CATANIA – “Gli equilibri nel contesto criminale etneo sono più precari di quanto possano apparire”. Insomma, la “pax mafiosa” siglata dalle cosche catanesi sarebbe traballante. Questo nuovo punto di osservazione sulla mafia catanese è offerto dal Viminale nella relazione sulle mafie e la criminalità organizzata elaborata grazie alle attività del secondo semestre 2014 della Direzione Investigativa Antimafia.

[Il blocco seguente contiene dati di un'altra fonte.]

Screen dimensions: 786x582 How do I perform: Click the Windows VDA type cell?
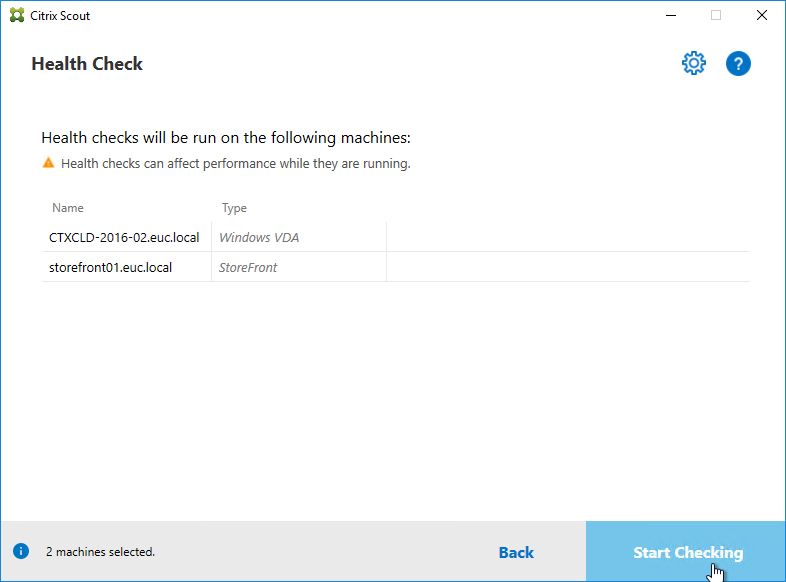coord(259,238)
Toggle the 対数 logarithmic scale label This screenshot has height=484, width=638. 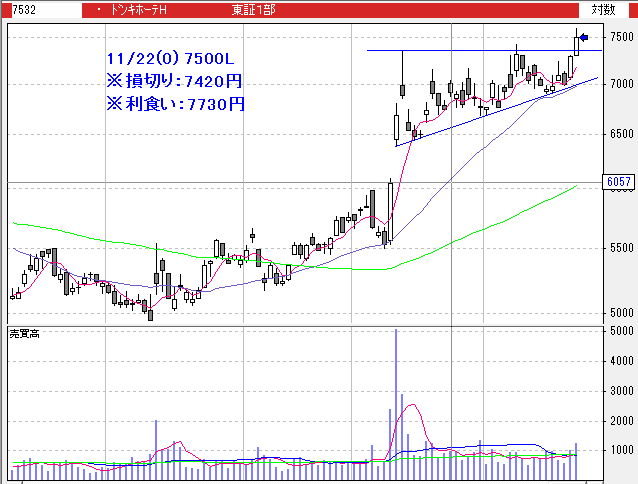[602, 9]
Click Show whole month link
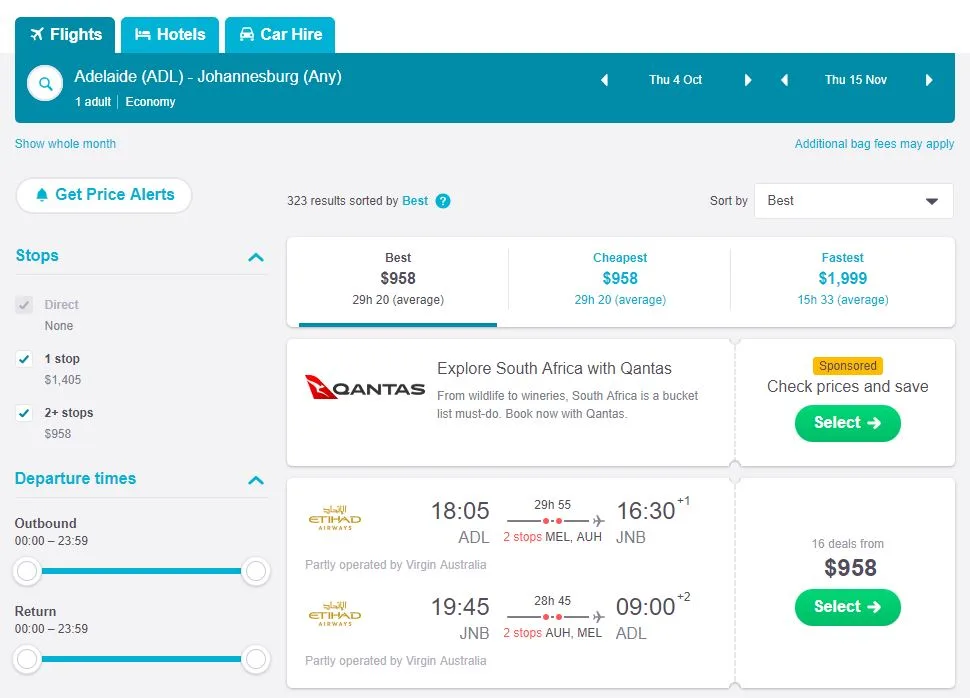Screen dimensions: 970x698 tap(65, 144)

Questa fibrillazione, si legge nel testo illustrato al Parlamento i primi di settembre, sarebbe dovuta alla “recente volontà di esponenti dei clan maggiori di accreditarsi nei confronti dei responsabili dei mandamenti più rappresentativi di cosa nostra palermitana, quali nuovi referenti di cosa nostra catanese”. Riccardo Lo Verso, nel mensile S, racconta tutti i retroscena di questi tentativi di “contatti” con la cupola.

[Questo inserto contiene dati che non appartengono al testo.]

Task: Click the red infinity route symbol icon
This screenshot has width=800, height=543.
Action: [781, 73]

I clan catanesi a cui si fa riferimento sono i Cappello-Bonaccorsi e i Laudani. Non stupiscono i rapporti tra i Cappello e i palermitani. Dalle rivelazioni anche del collaboratore di giustizia Gaetano D’Aquino erano stati scoperti “dialoghi” tra i Graviano e la frangia dei Carateddi guidata dal killer e capomafia Sebastiano Lo Giudice, detenuto al 41 bis. Per i Mussi i Ficurinia (i Laudani) il ponte con Palermo non è così ben delineato: nel processo a carico di Sebastiano Scuto si fa cenno a dei presunti collegamenti con la compagine dei Lo Piccolo. Ma quello che la Dia sostiene è che “alcuni esponenti dei maggiori clan di Catania tentano di accreditarsi come nuovi referenti di cosa nostra catanese – con fughe in avanti – presso i responsabili dei mandamenti palermitani”. Dalla fine del 2014, dunque, da Catania ci sarebbe una battaglia per “conquistare” il trono di “padrino” di Catania. E la strada per essere incoronato non sarebbe quella armata ma quella del “placet” proveniente direttamente dalla nuova Commissione di Cosa nostra.

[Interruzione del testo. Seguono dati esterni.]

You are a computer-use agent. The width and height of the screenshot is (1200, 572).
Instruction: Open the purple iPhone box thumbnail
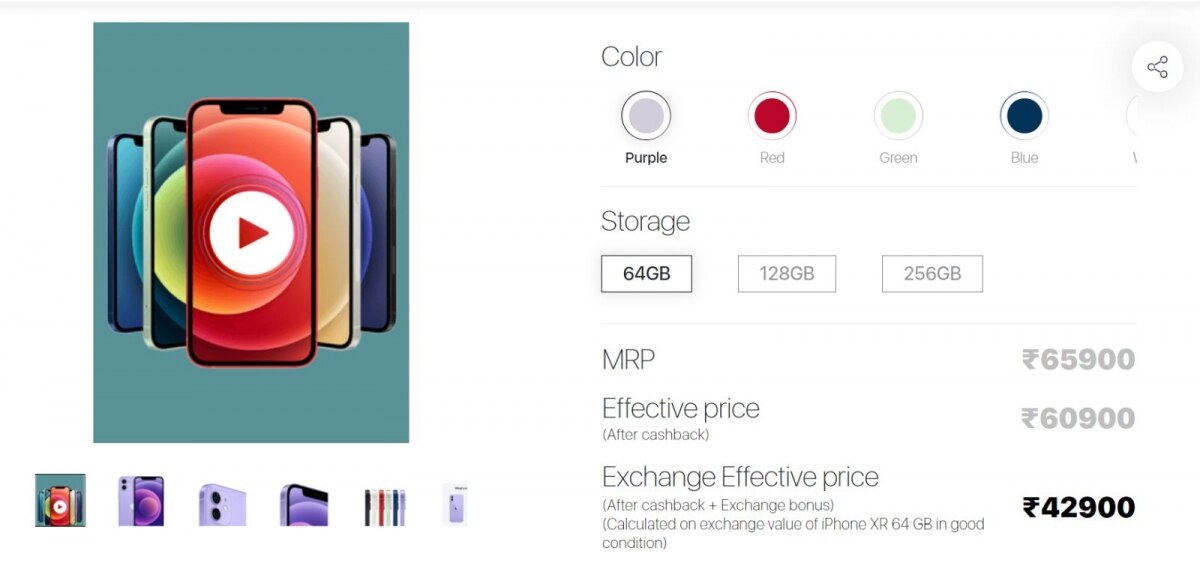pos(455,504)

Ma la “quiete” potrebbe essere solo temporanea. Lo si deduce da un passaggio importante della relazione della Dia. Si legge infatti che è un dato da non sottovalutare “il sistematico rinvenimento nella città etnea di arsenali di armi, anche da guerra” e aggiunge che questo “non fa altro che confermare che la pax mafiosa, ormai da tempo esistente continua a reggersi comunque su basi instabili”.

Sul rinvenimento di armi è d’obbligo un passaggio però. La Dia (nelle note a piè di pagina) elenca le operazioni delle altre forze di polizia a cui fa riferimento. La prima è quella dei carabinieri di fine settembre 2014, quando grazie alle rivelazioni del pentito Davide Seminara si scopre nel quartiere di Librino il nascondiglio di un arsenale da fare invidia a un esercito. Ma quelle armi sono riconducibili al gruppo dei Nizza, organico del clan Santapaola Ercolano. La Dia, dunque, mette in relazione i “passi in avanti” di qualche esponente dei maggiori clan con la “scoperta di arsenali” riconducibili alla famiglia dei Santapaola. A questo punto alla porta dei mandamenti palermitani potrebbe anche aver bussato “l’erede” dello zio Nitto, storicamente con un posto “d’onore” al tavolo della Cupola palermitana. Capire chi siano i “boss” che stiano tentando l’ascesa non è semplice, perchè in questo momento i “capi” sono relegati nelle carceri. Risulta latitante al momento Andrea Nizza, ritenuto al momento il vertice del gruppo santapaoliano di Librino. Mentre per San Cristoforo (sempre clan Santapaola) è ai domiciliari per motivi di salute Rosario “U Russu” Lombardo. Ultimamente un neo collaboratore di giustizia ha affermato che a casa del boss ci sarebbero stati all’inizio del 2015 dei summit mafiosi.

Per la Direzione Investigativa Antimafia, a parte questi “focolai asintomatici” dovuti ai tentativi di contatto con Palermo, Cosa nostra catanese gestisce i propri affari in maniera silenziosa, eccetto nel triangolo tra Paternò, Adrano e Biancavilla. In linea con quanto esaminato dalla Direzione Nazionale Antimafia nei mesi scorsi, anche la Dia fotografa questa parte della provincia etnea come un territorio dove “una mutazione degli equilibri si è tradotta in azioni violente”. Qui “permane – si legge ancora – una situazione di forte fibrillazione, a seguito di una conflittualità interna al clan “Toscano-Mazzaglia” che ha determinato una serie di omicidi, limitati, dalla costante attività investigativa” e dalle operazioni di Carabinieri e Squadra Mobile di Catania.